Sean Aidan Raggett (born 25 January 1994) is a professional footballer who plays as a centre-back for club Colchester United.

==Career==
===Dover Athletic===
Raggett, a product of Gillingham's academy, joined Dover Athletic at 16, where he would go on to make over 150 appearances. In October 2010, he joined Sittingbourne on a dual registration basis. He made his debut for the club as a substitute in a 1–0 defeat at Fleet Town on 30 October 2010. with his full debut coming in the following Saturday's 2–1 home defeat to Leatherhead where he "played well above the standard you would expect from a 16 year old". He made a total of seven starts and one substitute appearance for the club, with his final game coming in their last game of the season, a 2–2 draw at home to Godalming Town.

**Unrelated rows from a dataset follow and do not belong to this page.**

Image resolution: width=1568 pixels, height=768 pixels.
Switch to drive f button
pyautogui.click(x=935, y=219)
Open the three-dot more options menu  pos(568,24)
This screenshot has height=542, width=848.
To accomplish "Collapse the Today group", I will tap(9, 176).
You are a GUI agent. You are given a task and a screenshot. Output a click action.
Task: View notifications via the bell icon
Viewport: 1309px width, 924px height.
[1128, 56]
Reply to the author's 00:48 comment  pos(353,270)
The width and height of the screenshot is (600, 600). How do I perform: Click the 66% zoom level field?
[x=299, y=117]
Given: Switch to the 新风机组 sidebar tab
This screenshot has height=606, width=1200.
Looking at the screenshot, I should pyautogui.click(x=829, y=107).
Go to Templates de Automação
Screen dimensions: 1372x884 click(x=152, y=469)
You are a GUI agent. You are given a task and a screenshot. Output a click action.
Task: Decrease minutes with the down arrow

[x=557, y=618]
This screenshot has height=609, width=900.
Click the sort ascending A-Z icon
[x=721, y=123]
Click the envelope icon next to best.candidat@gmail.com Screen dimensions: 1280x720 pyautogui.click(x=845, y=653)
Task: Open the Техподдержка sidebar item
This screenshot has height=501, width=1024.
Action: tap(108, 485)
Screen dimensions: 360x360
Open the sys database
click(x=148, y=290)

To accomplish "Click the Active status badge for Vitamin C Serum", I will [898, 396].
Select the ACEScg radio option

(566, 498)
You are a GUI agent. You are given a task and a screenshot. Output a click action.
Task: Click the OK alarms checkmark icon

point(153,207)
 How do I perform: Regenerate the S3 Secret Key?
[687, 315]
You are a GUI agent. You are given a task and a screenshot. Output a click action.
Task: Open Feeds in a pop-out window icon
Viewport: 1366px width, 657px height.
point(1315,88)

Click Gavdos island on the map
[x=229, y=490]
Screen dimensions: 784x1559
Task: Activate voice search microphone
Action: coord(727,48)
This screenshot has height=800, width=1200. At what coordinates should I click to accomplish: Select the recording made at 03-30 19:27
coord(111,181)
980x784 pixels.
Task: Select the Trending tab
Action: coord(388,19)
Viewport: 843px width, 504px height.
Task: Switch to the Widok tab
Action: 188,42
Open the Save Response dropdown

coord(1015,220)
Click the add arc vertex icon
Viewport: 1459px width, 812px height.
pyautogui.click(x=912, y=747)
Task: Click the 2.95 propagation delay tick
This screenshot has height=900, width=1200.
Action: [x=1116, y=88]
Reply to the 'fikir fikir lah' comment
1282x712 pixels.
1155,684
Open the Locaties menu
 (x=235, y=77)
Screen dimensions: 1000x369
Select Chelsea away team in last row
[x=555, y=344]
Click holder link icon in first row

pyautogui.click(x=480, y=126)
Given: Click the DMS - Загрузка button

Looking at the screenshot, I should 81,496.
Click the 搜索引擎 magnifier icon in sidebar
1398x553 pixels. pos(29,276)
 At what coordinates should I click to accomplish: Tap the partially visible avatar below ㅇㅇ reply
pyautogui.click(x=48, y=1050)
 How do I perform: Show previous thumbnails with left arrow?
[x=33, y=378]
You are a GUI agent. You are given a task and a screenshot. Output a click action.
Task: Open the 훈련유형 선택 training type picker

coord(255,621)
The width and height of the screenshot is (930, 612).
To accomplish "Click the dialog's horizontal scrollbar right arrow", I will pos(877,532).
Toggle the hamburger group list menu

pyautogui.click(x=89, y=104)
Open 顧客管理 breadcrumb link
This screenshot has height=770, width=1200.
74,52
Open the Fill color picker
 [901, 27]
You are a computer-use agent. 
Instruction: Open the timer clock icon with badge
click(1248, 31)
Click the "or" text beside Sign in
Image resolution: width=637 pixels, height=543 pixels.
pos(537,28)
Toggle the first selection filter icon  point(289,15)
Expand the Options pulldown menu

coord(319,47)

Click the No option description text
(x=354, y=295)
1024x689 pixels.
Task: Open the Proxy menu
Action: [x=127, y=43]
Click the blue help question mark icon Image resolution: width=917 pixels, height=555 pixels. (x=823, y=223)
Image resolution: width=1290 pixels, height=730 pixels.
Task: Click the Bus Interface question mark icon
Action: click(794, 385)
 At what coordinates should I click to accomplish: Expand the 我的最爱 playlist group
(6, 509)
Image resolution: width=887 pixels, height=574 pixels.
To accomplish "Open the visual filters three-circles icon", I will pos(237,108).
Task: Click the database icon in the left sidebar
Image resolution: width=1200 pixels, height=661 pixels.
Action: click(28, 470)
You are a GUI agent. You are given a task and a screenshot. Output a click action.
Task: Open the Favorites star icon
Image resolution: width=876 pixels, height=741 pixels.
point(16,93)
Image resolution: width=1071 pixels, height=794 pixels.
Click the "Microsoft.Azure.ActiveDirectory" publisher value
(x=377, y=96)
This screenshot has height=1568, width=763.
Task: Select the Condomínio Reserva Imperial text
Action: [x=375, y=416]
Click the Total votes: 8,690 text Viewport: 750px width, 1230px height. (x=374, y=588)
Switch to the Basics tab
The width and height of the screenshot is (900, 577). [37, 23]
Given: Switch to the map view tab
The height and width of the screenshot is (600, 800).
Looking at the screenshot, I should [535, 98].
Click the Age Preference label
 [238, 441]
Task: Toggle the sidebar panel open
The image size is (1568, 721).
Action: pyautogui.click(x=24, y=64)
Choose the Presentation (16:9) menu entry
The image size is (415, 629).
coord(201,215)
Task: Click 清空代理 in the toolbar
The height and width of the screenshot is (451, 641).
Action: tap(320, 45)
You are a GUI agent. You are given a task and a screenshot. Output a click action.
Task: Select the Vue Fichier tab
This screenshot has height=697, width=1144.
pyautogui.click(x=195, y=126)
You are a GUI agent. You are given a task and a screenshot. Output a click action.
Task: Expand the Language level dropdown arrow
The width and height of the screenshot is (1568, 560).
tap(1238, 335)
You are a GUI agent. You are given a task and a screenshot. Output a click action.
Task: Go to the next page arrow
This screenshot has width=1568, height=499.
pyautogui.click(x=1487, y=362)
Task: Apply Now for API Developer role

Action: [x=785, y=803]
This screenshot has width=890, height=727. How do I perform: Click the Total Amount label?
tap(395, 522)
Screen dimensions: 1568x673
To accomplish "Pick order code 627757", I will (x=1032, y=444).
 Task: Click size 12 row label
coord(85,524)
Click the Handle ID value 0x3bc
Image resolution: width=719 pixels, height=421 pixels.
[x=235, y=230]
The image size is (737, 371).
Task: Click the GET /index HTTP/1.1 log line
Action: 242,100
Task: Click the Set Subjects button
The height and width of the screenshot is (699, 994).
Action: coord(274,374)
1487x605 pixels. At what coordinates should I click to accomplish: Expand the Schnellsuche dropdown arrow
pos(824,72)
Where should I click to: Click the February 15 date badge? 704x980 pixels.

In 2013 he had a loan spell at Isthmian League Division One South side Whitstable Town. It was at Dover, under the guidance of manager Chris Kinnear, that he learned his trade and as well as becoming a talented and uncompromising centre back, began to score trademark headed goals.

===Lincoln City===
A crowd favourite, his departure to Lincoln City in 2016 was a big loss to Dover but ultimately led to his big break. On the 18 February 2017 Raggett scored an 89th-minute winner in an FA Cup fifth round match against Premier League side Burnley taking Lincoln to The Competition's Quarter Finals, becoming the first non-League team to reach that stage in 103 years.

===Norwich City===
On 18 August 2017, Raggett joined Norwich City on a three-year deal for an undisclosed fee. As part of the deal, Raggett rejoined Lincoln City on loan until 1 January 2018. During the following preseason Norwich travelled to Lincoln City, a game in which Raggett, now back at Norwich, scored an "embarrassing own goal", giving the Imps a consolation goal in a 3–1 win for Norwich.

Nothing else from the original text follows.